(Stored items)
=== Begin Enclosure ===
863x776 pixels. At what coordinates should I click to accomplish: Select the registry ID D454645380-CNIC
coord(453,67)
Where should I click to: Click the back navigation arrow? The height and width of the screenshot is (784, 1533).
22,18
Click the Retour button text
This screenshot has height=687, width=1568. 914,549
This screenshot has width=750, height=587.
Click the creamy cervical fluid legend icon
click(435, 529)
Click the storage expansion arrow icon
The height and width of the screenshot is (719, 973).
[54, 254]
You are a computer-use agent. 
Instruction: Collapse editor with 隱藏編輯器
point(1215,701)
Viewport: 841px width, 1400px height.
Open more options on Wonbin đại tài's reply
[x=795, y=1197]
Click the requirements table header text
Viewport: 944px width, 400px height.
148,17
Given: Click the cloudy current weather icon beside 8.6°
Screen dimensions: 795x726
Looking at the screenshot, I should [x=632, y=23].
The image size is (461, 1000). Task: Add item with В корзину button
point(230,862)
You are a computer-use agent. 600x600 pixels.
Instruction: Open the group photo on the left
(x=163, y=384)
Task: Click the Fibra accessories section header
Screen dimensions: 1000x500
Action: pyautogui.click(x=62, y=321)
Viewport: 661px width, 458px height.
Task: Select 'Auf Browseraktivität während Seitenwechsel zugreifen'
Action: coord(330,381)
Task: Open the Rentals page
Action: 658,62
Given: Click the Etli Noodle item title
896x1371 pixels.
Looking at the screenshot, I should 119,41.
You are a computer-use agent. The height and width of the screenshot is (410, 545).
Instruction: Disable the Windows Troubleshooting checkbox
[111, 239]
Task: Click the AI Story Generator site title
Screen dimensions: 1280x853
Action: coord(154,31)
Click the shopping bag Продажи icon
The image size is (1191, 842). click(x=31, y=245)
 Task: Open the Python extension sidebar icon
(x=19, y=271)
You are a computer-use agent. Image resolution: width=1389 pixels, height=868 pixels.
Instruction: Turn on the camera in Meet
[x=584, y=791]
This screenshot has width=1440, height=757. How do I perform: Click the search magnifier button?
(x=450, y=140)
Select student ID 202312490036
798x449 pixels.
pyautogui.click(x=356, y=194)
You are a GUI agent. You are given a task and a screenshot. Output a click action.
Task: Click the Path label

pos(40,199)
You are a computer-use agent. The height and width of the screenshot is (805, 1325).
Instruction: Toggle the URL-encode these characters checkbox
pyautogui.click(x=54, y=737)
=== End Enclosure ===
What the task requires -
Every word in the records must appear in your copy exactly as it does above.

The completed task -
863x776 pixels. At what coordinates should I click to accomplish: Select the registry ID D454645380-CNIC
coord(453,67)
Where should I click to: Click the back navigation arrow? The height and width of the screenshot is (784, 1533).
22,18
Click the Retour button text
This screenshot has height=687, width=1568. 914,549
This screenshot has width=750, height=587.
Click the creamy cervical fluid legend icon
click(435, 529)
Click the storage expansion arrow icon
The height and width of the screenshot is (719, 973).
[54, 254]
You are a computer-use agent. 
Instruction: Collapse editor with 隱藏編輯器
point(1215,701)
Viewport: 841px width, 1400px height.
Open more options on Wonbin đại tài's reply
[x=795, y=1197]
Click the requirements table header text
Viewport: 944px width, 400px height.
148,17
Given: Click the cloudy current weather icon beside 8.6°
Screen dimensions: 795x726
Looking at the screenshot, I should [x=632, y=23].
The image size is (461, 1000). Task: Add item with В корзину button
point(230,862)
You are a computer-use agent. 600x600 pixels.
Instruction: Open the group photo on the left
(x=163, y=384)
Task: Click the Fibra accessories section header
Screen dimensions: 1000x500
Action: pyautogui.click(x=62, y=321)
Viewport: 661px width, 458px height.
Task: Select 'Auf Browseraktivität während Seitenwechsel zugreifen'
Action: coord(330,381)
Task: Open the Rentals page
Action: 658,62
Given: Click the Etli Noodle item title
896x1371 pixels.
Looking at the screenshot, I should 119,41.
You are a computer-use agent. The height and width of the screenshot is (410, 545).
Instruction: Disable the Windows Troubleshooting checkbox
[111, 239]
Task: Click the AI Story Generator site title
Screen dimensions: 1280x853
Action: coord(154,31)
Click the shopping bag Продажи icon
The image size is (1191, 842). click(x=31, y=245)
 Task: Open the Python extension sidebar icon
(x=19, y=271)
You are a computer-use agent. Image resolution: width=1389 pixels, height=868 pixels.
Instruction: Turn on the camera in Meet
[x=584, y=791]
This screenshot has width=1440, height=757. How do I perform: Click the search magnifier button?
(x=450, y=140)
Select student ID 202312490036
798x449 pixels.
pyautogui.click(x=356, y=194)
You are a GUI agent. You are given a task and a screenshot. Output a click action.
Task: Click the Path label

pos(40,199)
You are a computer-use agent. The height and width of the screenshot is (805, 1325).
Instruction: Toggle the URL-encode these characters checkbox
pyautogui.click(x=54, y=737)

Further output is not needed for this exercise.